* _Texte fourni_:
————————

Ceci expliquerait peut-être qu’il ait été quasiment retiré des programmes scolaires en France. Le programme d’histoire de la classe de Seconde pose les fondements historiques et culturels de l’Europe ; y figurent notamment la Grèce antique et Rome, la Renaissance et la Réforme, la Révolution française et l’avènement des grandes idéologies, libéralisme, socialisme et nationalisme. Récemment, la partie consacrée au Moyen Âge a introduit la chrétienté, élément qui n’existait pas il y a quelques années. Les programmes officiels reconnaissent désormais le christianisme comme source constitutive de la civilisation européenne, en réponse aux questionnements identitaires qui agitent la France. En outre, l’étude de la période médiévale accorde une large place à la féodalité, phénomène qui n’a plus aucune incidence sur le monde actuel et ne consacre que deux paragraphes aux Croisades, alors que les rapports entre l’Islam et la chrétienté ne cessent d’entraîner les deux rives de la Méditerranée dans des conflictualités toujours plus sévères. Est-ce à dire que le sujet est considéré tellement polémique que les concepteurs des programmes d’histoire préfèrent tout simplement l’éluder, et se cantonner à des thématiques plus neutres qui ne susciteraient aucune polémique dans des classes où la mixité religieuse des élèves et des enseignants est perçue comme une source d’affrontement ? Car il est indéniable que les Croisades continuent de soulever les passions. On se souviendra des réactions très vives du monde musulman quand, au lendemain des attaques du 11 septembre 2001, le président américain Georges W. Bush a annoncé que son pays était désormais en croisade contre le terrorisme. Les blessures occasionnées par les Croisades ne sont toujours pas refermées et la douleur affleure au moindre écart de langage.

————————

* _Extrait de données_:
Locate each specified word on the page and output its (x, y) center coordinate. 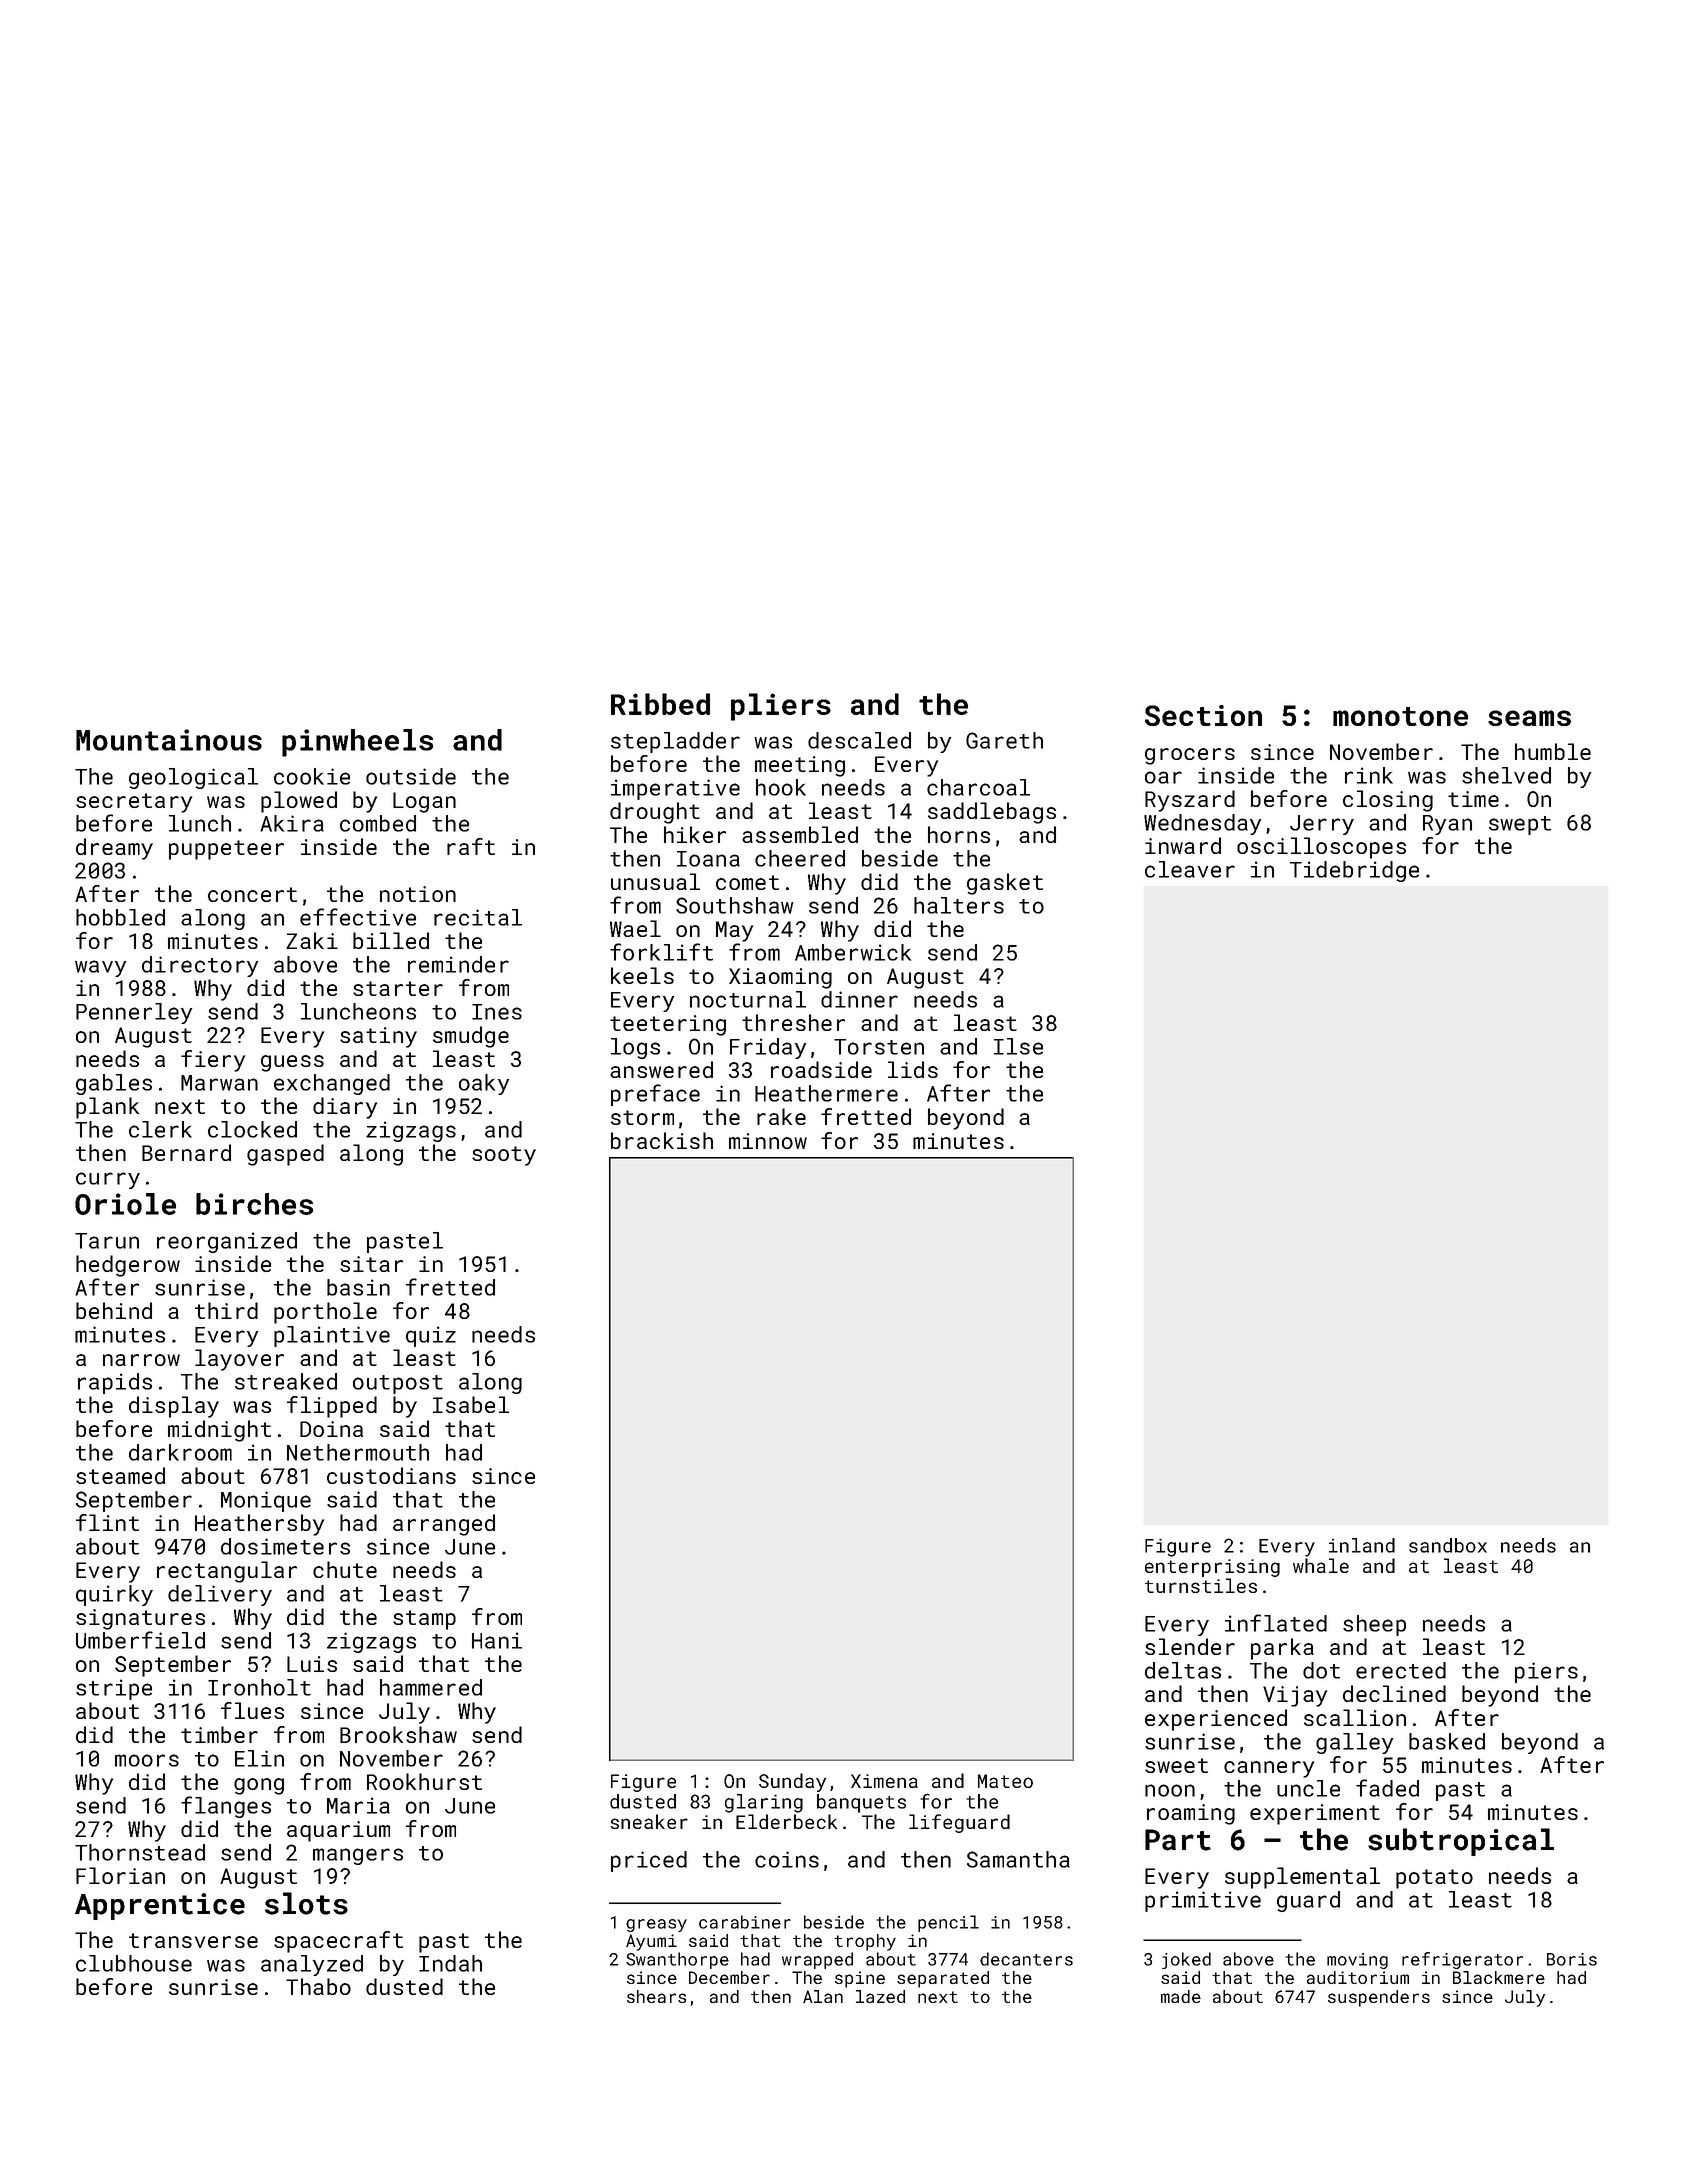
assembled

————————

Rédigez la suite du texte sur les Croisades dans les programmes scolaires en reprenant après sa dernière phrase. La liste qui précède est un document indépendant du texte sur les Croisades dans les programmes scolaires.

* _Réponse proposée_:
Indéniablement, les Croisades ont constitué un temps fort de l’Histoire, un véritable choc dans le sens militaire car des parties antagonistes se sont affrontées par le moyen des armes, mais il s’agit également d’un choc culturel et ceci n’est pas forcément chose négative. Rappelons que grâce aux Croisades, l’Orient et l’Occident ont amélioré leur connaissance l’un de l’autre. C’est à cette époque que l’Europe a accès au texte du Coran, traduit pour la première fois. Au contact l’un de l’autre, les deux mondes échangent des savoir-faire dans l’art militaire et l’architecture notamment. L’histoire des Croisades est riche en événements qui, loin de se limiter à une confrontation entre Islam et christianisme, recèlent des aspects étonnants souvent méconnus du public non averti. C’est cette histoire-là, reconstituée dans sa trame chronologique, qui charpente ce texte qui se propose de partir de l’événement afin de mieux mettre à jour ce qui, dans les Croisades, fait sens pour nous.
A la veille des Croisades, trois mondes sont en présence, et non pas deux comme on a coutume de le croire : l’Empire byzantin, l’Occident et l’Islam.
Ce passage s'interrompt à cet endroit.